A Russian military shipbuilding plant and Russia's Atomic Power Agency have signed a contract to build the world's first floating nuclear reactor.
This illustration shows what the world's first-ever floating nuclear power plant would look like.
This illustration shows what the world's first-ever floating nuclear power plant would look like.Sevmash
/ Source: The Associated Press

An Arctic military shipbuilding plant and Russia's Atomic Power Agency signed a contract Wednesday to build the world's first floating nuclear reactor.

The $336 million reactor will be built by the Sevmash plant in the Arctic port of Severodvinsk beginning next year, and will be commissioned in October 2010, said Sergei Obozov, head of the state-controlled Rosenergoatom consortium in charge of nuclear power plants.
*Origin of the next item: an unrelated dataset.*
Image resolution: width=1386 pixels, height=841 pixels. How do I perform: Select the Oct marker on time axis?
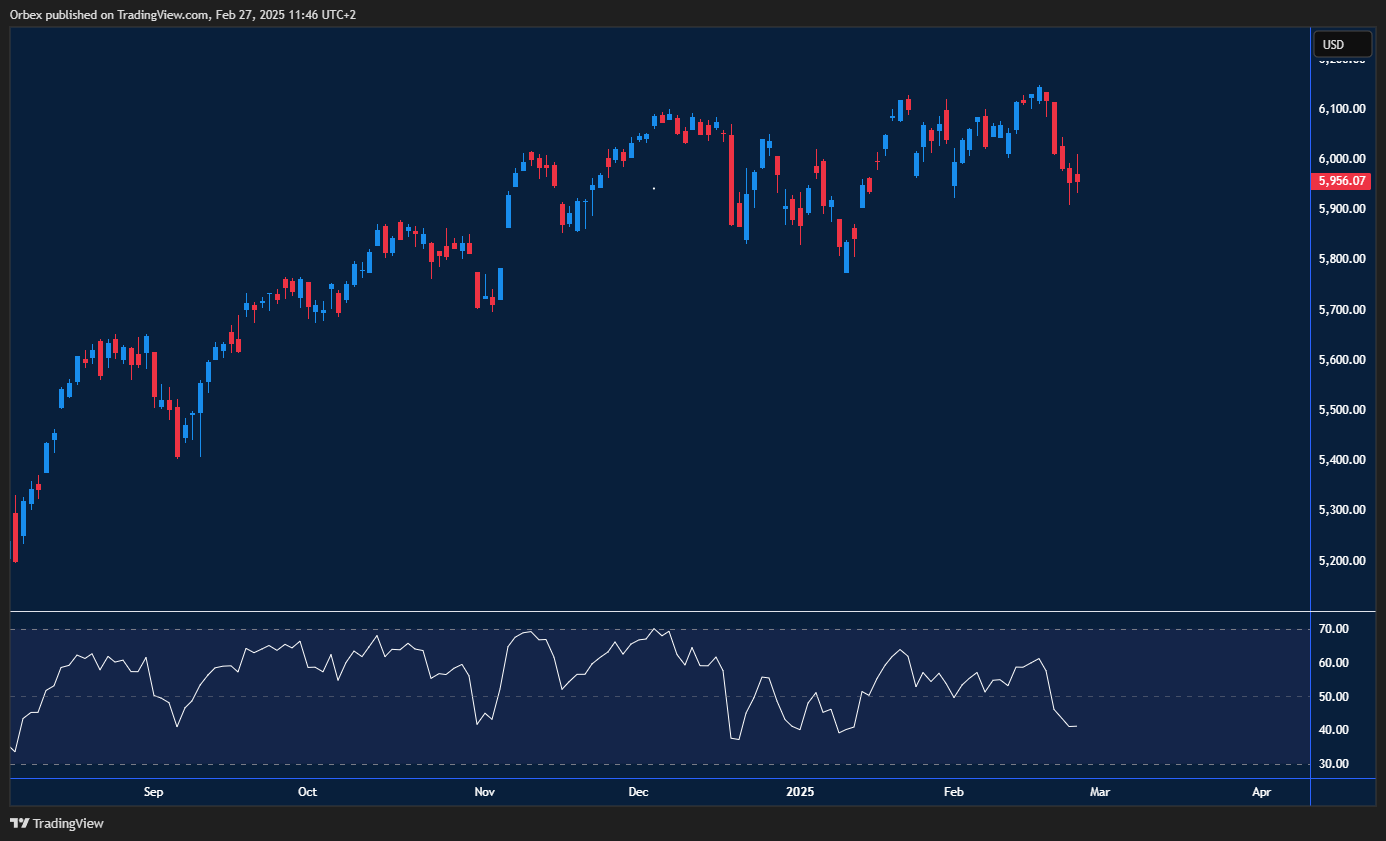coord(307,792)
He said the reactor — to provide heating and electricity to Sevmash — was the perfect solution for supplying energy to remote Arctic sites, and that Russian authorities were looking at 11 other possible sites for such reactors.
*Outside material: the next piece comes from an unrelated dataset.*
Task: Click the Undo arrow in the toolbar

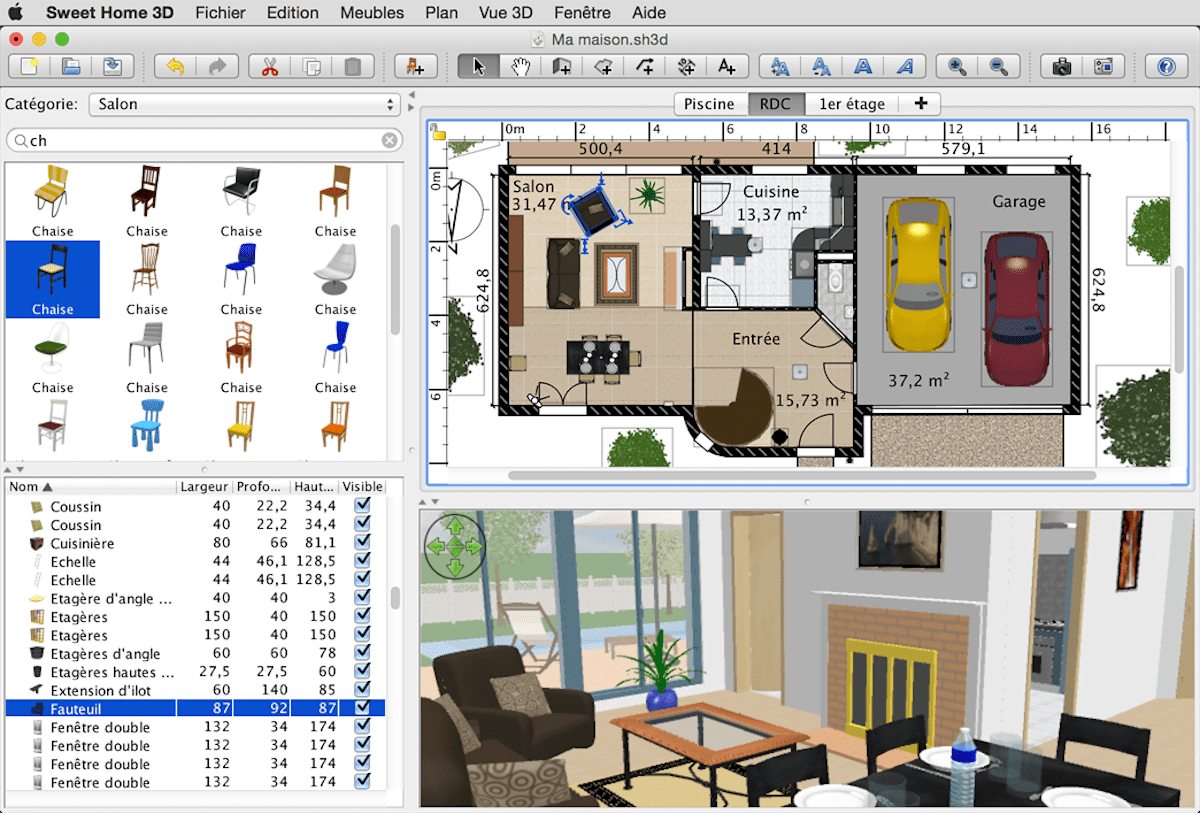Action: (x=176, y=66)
Atomic Power Agency head Sergei Kiriyenko denied that the reactor would pose a security or safety risk, saying that the Sevmash plant — the only Russian plant where atomic submarines are manufactured — was sufficiently well guarded.

"There will be no floating Chernobyl," Kiriyenko said, according to ITAR-Tass news agency.

"It is no secret that the question has arisen repeatedly: 'Is such a thing at all possible?'," Kiriyenko was quoted as saying by his ministry's press service. "But today the government's position is such ... that we are obliged to use our experience... No one else in the world has such experience as we have accumulated over the years in our atomic fleet of safely operating small-capacity reactors."

Environmental groups have sharply criticized the proposed floating reactors.

"Floating nuclear power plants are absolutely unsafe, inherently so. There are risks of the unit itself sinking, there are risks in towing the units to where they need to be," said Charles Digges, editor of the Web site for the Norwegian-based environmental group Bellona.

"They (Russians) are sitting on so much oil and have so many other avenues to alternative sources of energy for these particular regions where they would use floating nuclear power plants ... which are cheaper to build, cheaper to research," he said.

Russia has in recent years overcome a public backlash against nuclear power that followed the April 1986 Chernobyl nuclear disaster, and the government has supported efforts to revive the nuclear industry.

Russia currently has 31 reactors at 10 nuclear power plants, accounting for 16-17 percent of the country's electricity generation, and President Vladimir Putin has called for raising the share to 25 percent.